I learned this lesson days after the floods here in Colorado as I traumatized myself over and over again focusing on destroyed hiking trails, roads swallowed up by earth, and the tragic loss of homes throughout our forever changed landscape.
I started to view everything as now ruined and wrong, and I viewed the world around me through cloud covered glasses.
After days of rain and flooding, I drove to a favorite hiking trail seeking solace since nature is my church, and I needed to pray- but it was gone. My favorite trail was closed, not closed for safety’s sake, but washed out and gone.
I sat inside my car and sobbed for an hour. Everything inside of me had finally broken loose and I felt the loss for our community. As I sat puffy eyed and red faced in the middle of the parking lot, I realized it was going to be a long haul towards feeling better if I continued to focus on what was wrong, instead of what still remained right in the world.
Seeking some semblence of normalcy, I returned home to the small patch of nature in my back yard, pulled out my lawn mower and found myself crying all over again as I mowed the damp grass. Not because I hated mowing, but because the mundane was suddenly holy. I was grateful to feel the earth below my feet again, grateful I still had a yard, and grateful the rain had stopped. It was ordinary and routine, yet mowing delivered me back to a time before the flooding had started~it was a touchstone pointing me back towards ordinary times before drama had pulled into town.

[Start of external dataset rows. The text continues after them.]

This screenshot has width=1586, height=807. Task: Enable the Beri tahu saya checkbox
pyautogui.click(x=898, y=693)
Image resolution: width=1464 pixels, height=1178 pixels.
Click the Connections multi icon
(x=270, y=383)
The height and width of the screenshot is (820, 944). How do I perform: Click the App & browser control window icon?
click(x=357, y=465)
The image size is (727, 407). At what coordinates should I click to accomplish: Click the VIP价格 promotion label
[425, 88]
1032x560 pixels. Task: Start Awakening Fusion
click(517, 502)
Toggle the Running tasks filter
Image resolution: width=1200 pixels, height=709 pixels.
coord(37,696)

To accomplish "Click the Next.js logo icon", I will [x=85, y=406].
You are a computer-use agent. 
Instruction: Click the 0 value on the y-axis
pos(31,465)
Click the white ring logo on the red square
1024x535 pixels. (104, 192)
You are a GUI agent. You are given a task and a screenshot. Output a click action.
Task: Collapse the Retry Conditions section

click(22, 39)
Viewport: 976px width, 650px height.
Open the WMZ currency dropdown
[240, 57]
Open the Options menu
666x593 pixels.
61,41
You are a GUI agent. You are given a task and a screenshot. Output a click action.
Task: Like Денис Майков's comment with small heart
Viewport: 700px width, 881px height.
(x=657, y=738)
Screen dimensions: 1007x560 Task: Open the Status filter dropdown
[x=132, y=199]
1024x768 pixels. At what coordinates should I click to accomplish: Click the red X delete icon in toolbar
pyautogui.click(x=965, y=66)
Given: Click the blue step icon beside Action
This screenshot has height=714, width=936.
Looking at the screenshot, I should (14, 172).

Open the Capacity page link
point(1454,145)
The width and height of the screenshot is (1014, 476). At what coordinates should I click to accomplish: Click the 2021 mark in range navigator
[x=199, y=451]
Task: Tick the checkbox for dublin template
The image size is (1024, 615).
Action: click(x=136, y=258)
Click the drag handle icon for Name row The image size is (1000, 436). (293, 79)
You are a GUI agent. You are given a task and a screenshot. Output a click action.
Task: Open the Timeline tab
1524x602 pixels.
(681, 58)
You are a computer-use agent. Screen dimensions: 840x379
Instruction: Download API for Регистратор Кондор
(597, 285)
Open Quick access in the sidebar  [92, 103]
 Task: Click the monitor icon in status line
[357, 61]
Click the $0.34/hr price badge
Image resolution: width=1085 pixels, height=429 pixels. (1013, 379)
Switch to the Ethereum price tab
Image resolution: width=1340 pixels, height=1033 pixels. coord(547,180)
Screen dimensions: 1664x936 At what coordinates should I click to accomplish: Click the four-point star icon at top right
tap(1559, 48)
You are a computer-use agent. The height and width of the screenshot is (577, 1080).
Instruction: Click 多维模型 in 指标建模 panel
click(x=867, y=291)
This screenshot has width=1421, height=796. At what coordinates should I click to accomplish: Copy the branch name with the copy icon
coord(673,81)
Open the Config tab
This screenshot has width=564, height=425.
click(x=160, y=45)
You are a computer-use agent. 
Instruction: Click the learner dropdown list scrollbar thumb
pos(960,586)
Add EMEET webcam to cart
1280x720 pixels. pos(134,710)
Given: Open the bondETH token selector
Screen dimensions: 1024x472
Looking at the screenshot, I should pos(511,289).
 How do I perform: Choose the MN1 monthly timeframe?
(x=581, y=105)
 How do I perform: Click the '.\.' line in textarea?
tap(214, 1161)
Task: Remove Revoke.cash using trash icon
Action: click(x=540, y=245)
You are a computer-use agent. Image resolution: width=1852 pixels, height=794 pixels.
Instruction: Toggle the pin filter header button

Later in the week after witnessing more destruction, I found myself feeling blue as I wondered how in the world our city would recover to its former state of beauty. Seeking some open sky to land my heart and my feet, I drove to one of the few open trails east of town near a lake. This trail sits along a highway, is nothing particularily special to look at, and is one of those places you visit when you don’t have a lot of time but need to walk your dog…yet on this day, the sky was a cloudless blue, the sun was shining and the lake was filled to its shores. The cottonwoods had started to morph their leaves into a glowing yellow, and the sun danced brightly on the water as my dog paddled along the shores~ tail wagging and lips pulled into a sloppy grin every time she made eye contact with me.
I’d been in this place a zillion times before, but in that moment suddenly everything was extraordinary in my world. As I looked around, it was as if the floods had never happened. 3 minutes away by car, the flood damage was everywhere, but in this spot, in this moment, life was beautiful and the surroundings were perfect. I realized after times of stress we become conditioned to look for what’s wrong instead of what’s right, and if we don’t stop ourselves, this pattern of thinking becomes habit and sadly, this habit becomes our life.
I remembered once again for the millionth time, that happiness is a choice. Life can throw us all sorts of crap, but the smart ones know how to scoop it up and make fertile compost.
When the ordinary is turned upside down, and we continue to look for the beauty in our world regardless of circumstance, life becomes extraordinary.